Let R be a semiring and A a finite alphabet.

A non-commutative polynomial over A is a finite formal sum of words over A. They form a semiring ${\displaystyle R\langle A\rangle }$ .

A formal series is a R-valued function c, on the free monoid A^*, which may be written as

${\displaystyle \sum _{w\in A^{*}}c(w)w.}$ 

The set of formal series is denoted ${\displaystyle R\langle \langle A\rangle \rangle }$  and becomes a semiring under the operations

${\displaystyle c+d:w\mapsto c(w)+d(w)}$ 

${\displaystyle c\cdot d:w\mapsto \sum _{uv=w}c(u)\cdot d(v)}$ 

A non-commutative polynomial thus corresponds to a function c on A^* of finite support.

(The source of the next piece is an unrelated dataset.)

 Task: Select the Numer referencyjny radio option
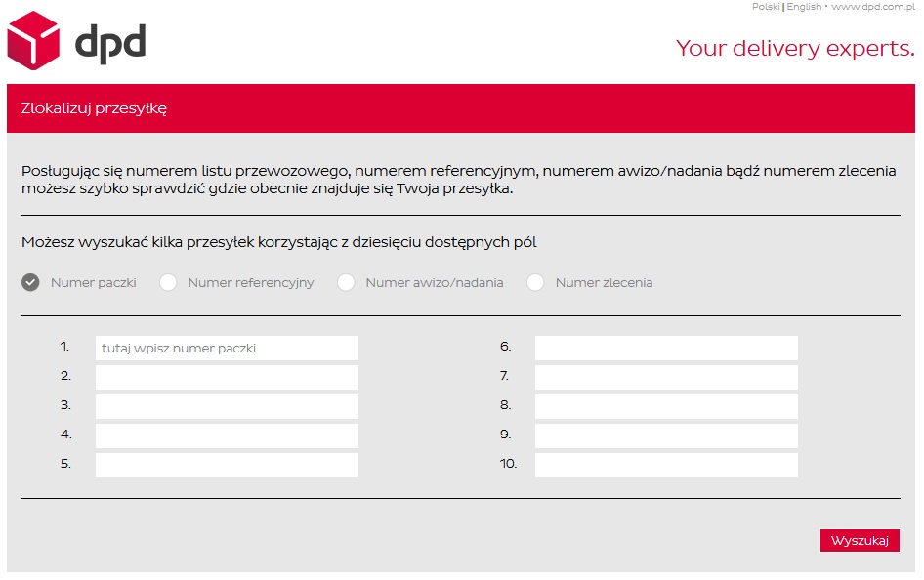pyautogui.click(x=169, y=283)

In the case when R is a ring, then this is the Magnus ring over R.^[1]

If L is a language over A, regarded as a subset of A^* we can form the characteristic series of L as the formal series

${\displaystyle \sum _{w\in L}w}$ 

corresponding to the characteristic function of L.

In ${\displaystyle R\langle \langle A\rangle \rangle }$  one can define an operation of iteration expressed as

${\displaystyle S^{*}=\sum _{n\geq 0}S^{n}}$ 

and formalised as

${\displaystyle c^{*}(w)=\sum _{u_{1}u_{2}\cdots u_{n}=w}c(u_{1})c(u_{2})\cdots c(u_{n}).}$ 

The rational operations are the addition and multiplication of formal series, together with iteration. A rational series is a formal series obtained by rational operations from ${\displaystyle R\langle A\rangle .}$ 

• Formal power series
• Rational language
• Rational set
• Hahn series (Malcev–Neumann series)
• Weighted automaton

• Berstel, Jean; Reutenauer, Christophe (2011). Noncommutative rational series with applications. Encyclopedia of Mathematics and Its Applications. Vol. 137. Cambridge: Cambridge University Press. ISBN 978-0-521-19022-0. Zbl 1250.68007.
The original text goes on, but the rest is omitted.